> _Tasks and exercises_
1 – In the forum thread, what does a designer use to engage a player?
2 – In the forum thread, swap "player" for "gamer" and write out everything from "That being said, it's" down to "Guess what?".

*** Opening of Selected extract ***

I do think that below-the-line staff at movies tend to be very unappreciated by movie audiences, but that has to do again with the industry and how the media covers it, very few effect and makeup designers are well known despite having a key role in a movies' appearance, and despite actually winning Oscars every now and then.
This was a well put together video raising a good question, though I'm having a hard time understanding that question. His question seemed to roughly be "Why don't we hold games in the same artistic regard as other mediums?" and uses well known designers to compare and contrast. This is an incredibly vague question with no real argument that can be made. The question is too big.
That being said, it's worth mentioning that a director is far different from a designer. Directors lead projects under a united vision. A designer uses mechanics and systems to engage a player. Many of the people mentioned in the video are directors, and may have had little input on your favorite aspects of games beyond giving a thumbs up or down.
It's much easier to understand a person, so we attach ourselves to names. I would argue that this is a disservice to crediting the efforts of game developers. Referring to them by their studio's name gives equal credit to everyone involved, which is how I think it should be done.
Holy shit, that's Dark Cloud 2 music!
[QUOTE=AkujiTheSniper;51107176]This is insightful yet I can't shake the feeling that the artist who drew his caricature draws gay hentai[/QUOTE]
Guess what?
You're right.
[url]http://jade-draws.tumblr.com/tagged/nsfw[/url]
[QUOTE=Zakkin;51109389]I need a new Mark Pacini Metroid game.
[url]https://en.wikipedia.org/wiki/Mark_Pacini#Works[/url]
Just look at what this guy's directed. Not a lot, but daaamn. His newest game is called "ReCore", and ooh. [url]http://www.recoregame.com/[/url] "From Keiji Inafune and the makers of Metroid Prime"[/QUOTE]
That's not that bad of a game... it's just got a lot of rough edges. For what it's worth it's a pretty good action platformer but the rest of the mechanics around that (leveling up, crafting, etc) don't work well. It does have the same structure of get power up > backtrack > progress from the metroid games.
Worth checking out if you find it real cheap imo.

*** Close of Selected extract ***
*** Opening of Dataset content ***

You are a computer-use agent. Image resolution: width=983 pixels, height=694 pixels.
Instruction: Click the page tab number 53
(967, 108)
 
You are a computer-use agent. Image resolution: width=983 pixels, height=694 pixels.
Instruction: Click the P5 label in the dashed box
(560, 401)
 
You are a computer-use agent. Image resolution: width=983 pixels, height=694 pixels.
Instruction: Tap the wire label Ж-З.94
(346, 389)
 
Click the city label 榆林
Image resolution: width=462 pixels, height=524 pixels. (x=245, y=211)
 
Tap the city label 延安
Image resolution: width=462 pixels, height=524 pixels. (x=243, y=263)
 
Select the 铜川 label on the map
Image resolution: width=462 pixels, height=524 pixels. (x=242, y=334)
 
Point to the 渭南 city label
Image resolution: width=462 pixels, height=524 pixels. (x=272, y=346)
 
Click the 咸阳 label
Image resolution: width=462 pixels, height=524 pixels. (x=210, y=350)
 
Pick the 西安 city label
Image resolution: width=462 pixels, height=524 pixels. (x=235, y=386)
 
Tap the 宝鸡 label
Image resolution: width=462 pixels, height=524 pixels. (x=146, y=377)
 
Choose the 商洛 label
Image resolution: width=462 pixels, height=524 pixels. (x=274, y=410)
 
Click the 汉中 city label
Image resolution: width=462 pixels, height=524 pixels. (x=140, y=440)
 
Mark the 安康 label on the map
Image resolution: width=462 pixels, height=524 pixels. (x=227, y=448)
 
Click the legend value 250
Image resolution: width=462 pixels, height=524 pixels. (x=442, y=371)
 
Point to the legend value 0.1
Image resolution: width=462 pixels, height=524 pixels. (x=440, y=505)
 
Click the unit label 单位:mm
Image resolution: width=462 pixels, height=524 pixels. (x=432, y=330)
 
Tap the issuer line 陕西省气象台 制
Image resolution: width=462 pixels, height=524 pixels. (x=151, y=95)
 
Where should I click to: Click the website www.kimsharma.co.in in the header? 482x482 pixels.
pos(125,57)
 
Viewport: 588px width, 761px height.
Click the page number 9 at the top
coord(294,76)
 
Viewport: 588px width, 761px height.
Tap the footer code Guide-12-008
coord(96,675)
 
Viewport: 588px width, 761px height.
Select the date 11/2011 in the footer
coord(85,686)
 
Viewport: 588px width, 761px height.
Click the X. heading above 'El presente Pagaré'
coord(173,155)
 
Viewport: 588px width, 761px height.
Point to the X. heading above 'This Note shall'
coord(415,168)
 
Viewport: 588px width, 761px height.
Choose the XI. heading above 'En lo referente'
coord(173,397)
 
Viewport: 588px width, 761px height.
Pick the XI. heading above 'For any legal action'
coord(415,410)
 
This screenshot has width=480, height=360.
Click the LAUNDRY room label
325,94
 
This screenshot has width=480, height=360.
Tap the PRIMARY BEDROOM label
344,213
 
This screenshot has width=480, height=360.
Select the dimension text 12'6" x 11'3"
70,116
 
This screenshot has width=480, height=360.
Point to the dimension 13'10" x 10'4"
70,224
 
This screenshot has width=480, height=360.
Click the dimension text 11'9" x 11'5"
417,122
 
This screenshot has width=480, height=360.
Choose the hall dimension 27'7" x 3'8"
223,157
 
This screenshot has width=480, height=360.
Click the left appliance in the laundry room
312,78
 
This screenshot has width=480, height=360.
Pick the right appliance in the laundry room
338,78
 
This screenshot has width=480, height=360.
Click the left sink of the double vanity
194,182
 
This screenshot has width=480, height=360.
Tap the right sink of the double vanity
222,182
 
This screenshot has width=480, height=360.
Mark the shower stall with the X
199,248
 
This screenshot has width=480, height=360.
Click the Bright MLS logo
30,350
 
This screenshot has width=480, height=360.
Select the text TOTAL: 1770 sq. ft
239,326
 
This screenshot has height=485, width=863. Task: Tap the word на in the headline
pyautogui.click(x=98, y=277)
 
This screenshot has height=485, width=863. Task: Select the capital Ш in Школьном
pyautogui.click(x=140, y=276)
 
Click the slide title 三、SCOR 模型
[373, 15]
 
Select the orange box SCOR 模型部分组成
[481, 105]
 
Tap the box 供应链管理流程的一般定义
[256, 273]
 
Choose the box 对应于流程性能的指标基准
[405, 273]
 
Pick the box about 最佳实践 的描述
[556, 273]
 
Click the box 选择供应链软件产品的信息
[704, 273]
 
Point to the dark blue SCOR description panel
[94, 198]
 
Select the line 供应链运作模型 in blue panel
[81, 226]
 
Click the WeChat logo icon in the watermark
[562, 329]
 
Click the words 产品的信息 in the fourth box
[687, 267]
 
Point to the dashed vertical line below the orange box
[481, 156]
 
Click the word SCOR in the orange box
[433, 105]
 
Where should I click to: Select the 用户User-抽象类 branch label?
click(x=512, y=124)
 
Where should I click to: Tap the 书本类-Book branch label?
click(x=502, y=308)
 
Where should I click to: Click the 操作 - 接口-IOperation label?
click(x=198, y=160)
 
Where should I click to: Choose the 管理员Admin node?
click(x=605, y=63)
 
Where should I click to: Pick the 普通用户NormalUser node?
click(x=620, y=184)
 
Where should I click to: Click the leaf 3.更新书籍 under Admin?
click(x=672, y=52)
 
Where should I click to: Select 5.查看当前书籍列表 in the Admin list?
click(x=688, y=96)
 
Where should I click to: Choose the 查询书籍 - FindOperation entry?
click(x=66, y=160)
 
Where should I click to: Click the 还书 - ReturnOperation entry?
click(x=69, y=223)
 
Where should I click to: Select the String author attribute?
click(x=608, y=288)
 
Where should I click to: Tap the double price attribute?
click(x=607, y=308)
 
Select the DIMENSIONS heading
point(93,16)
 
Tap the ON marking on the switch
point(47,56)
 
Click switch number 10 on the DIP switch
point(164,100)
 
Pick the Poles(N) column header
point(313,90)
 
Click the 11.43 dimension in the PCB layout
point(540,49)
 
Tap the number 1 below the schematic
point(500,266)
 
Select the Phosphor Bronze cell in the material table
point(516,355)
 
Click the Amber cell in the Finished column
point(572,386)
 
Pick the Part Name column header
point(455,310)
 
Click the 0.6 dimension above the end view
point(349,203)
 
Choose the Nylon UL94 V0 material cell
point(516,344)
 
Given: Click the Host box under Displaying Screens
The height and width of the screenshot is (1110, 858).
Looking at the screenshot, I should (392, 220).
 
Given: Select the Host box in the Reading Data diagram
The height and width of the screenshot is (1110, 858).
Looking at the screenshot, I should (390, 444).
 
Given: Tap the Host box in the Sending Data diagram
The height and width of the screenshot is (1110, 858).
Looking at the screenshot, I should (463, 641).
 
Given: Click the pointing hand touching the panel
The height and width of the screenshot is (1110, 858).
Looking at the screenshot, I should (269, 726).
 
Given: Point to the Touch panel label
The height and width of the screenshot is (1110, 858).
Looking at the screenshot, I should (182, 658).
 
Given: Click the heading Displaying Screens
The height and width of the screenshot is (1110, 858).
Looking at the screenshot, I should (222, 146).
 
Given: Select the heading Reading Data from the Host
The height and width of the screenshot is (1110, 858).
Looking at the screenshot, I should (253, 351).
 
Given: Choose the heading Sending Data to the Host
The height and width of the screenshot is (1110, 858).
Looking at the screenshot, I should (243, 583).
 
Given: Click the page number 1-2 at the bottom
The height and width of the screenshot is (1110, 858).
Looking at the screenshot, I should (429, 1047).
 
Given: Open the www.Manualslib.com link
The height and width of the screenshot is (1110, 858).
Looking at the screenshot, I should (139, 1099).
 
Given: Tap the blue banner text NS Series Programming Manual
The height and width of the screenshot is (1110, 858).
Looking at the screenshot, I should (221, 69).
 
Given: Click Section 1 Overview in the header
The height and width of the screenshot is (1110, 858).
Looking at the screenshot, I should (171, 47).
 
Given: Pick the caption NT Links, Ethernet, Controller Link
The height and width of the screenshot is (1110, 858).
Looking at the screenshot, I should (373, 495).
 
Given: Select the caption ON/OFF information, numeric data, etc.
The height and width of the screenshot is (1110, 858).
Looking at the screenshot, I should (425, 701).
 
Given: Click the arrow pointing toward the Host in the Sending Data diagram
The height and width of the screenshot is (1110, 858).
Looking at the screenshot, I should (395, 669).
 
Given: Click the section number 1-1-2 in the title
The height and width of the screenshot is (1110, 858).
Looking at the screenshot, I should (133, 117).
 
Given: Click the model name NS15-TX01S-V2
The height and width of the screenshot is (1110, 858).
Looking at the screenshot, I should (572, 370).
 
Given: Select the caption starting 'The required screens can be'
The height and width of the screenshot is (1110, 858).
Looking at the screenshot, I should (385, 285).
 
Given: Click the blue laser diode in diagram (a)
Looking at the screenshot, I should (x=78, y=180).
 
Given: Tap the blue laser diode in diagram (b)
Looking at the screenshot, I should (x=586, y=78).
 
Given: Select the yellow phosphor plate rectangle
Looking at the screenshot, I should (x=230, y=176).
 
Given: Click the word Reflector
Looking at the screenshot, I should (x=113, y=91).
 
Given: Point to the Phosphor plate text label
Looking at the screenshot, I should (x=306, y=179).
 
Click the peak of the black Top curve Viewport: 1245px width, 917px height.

*** Close of Dataset content ***

> _Answers by item number_
1 – Mechanics and systems.

2 –
That being said, it's worth mentioning that a director is far different from a designer. Directors lead projects under a united vision. A designer uses mechanics and systems to engage a gamer. Many of the people mentioned in the video are directors, and may have had little input on your favorite aspects of games beyond giving a thumbs up or down.
It's much easier to understand a person, so we attach ourselves to names. I would argue that this is a disservice to crediting the efforts of game developers. Referring to them by their studio's name gives equal credit to everyone involved, which is how I think it should be done.
Holy shit, that's Dark Cloud 2 music!
[QUOTE=AkujiTheSniper;51107176]This is insightful yet I can't shake the feeling that the artist who drew his caricature draws gay hentai[/QUOTE]
Guess what?